I am experimenting with Julia’s (experimental) multithreading feature recently and like the results so far. One of the problems I need to deal with, involves the multiplication of several pairs (say in the order 5 to 50) of matrices, whose size is average (say linear size in the order 10 - 1000). For that problem, there can be a competition between either using Julia threads (to loop over the different pairs) versus using multithreaded matrix multiplication provided by BLAS, and it will depend on the specific problem case (number of pairs and size of the matrices involved) which is most advantageous.

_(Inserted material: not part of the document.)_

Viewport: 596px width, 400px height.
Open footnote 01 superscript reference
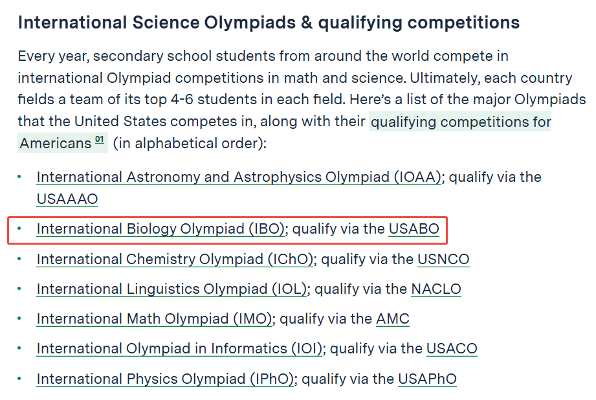point(99,140)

However, it seems that using `BLAS.set_num_threads(n)`

is

- very inflexible (e.g. how to obtain the current or default number of threads?)
- very slow (order 350 microseconds, which is much more than the time required to e.g. multiply 100 x 100 matrices).

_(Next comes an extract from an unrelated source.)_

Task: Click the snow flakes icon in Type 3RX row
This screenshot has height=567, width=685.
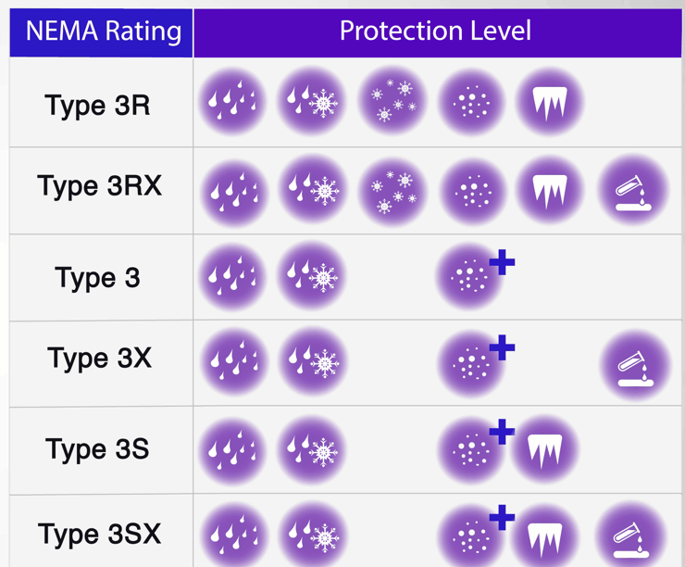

So it’s not a feasible solution to just modify the number of BLAS threads depending on a quick analysis of the specific case, as that operation itself would take all the time.

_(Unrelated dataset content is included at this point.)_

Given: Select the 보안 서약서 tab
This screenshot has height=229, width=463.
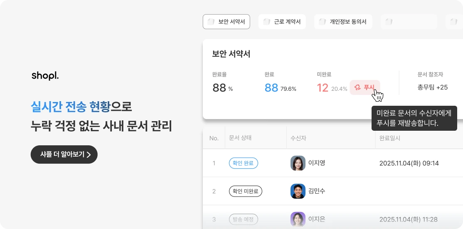Looking at the screenshot, I should pyautogui.click(x=227, y=22).
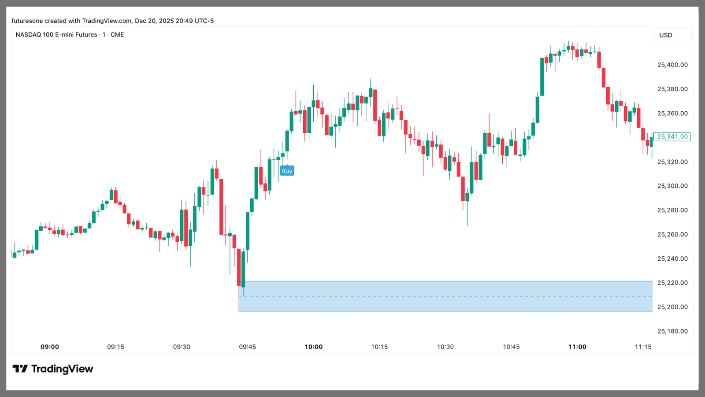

As an alternative, I started experimenting with just using `BLAS.set_num_threads(1)`

in the beginning of my script/module, and then using my own multithreaded matrix multiplication

```
function mymul!(C,A,B)
(m,n) = size(C)
mhalf = m>>1
nhalf = n>>1
mrange = (1:mhalf,1:mhalf,(mhalf+1):m,(mhalf+1):m)
nrange = (1:nhalf,(nhalf+1):n,1:nhalf,(nhalf+1):n)
Threads.@threads for i = 1:4
mul!(view(C,mrange[i],nrange[i]),view(A,mrange[i],:),view(B,:,nrange[i]))
end
return C
end
```

(here specifically for square matrices and 4 threads, but a slightly more generic strategy can easily be written)

This seems to work surprisingly well, i.e. there is no noticeable difference with the multithreading provided by BLAS. But the advantage is that, if `mymul!`

is called from withing a threaded loop, then it will in itself automatically run single-threaded.

So my question is whether this is something that will need to be considered in Julia Base / `LinearAlgebra`

as the multithreaded features of julia become more established, or whether there are alternative solutions?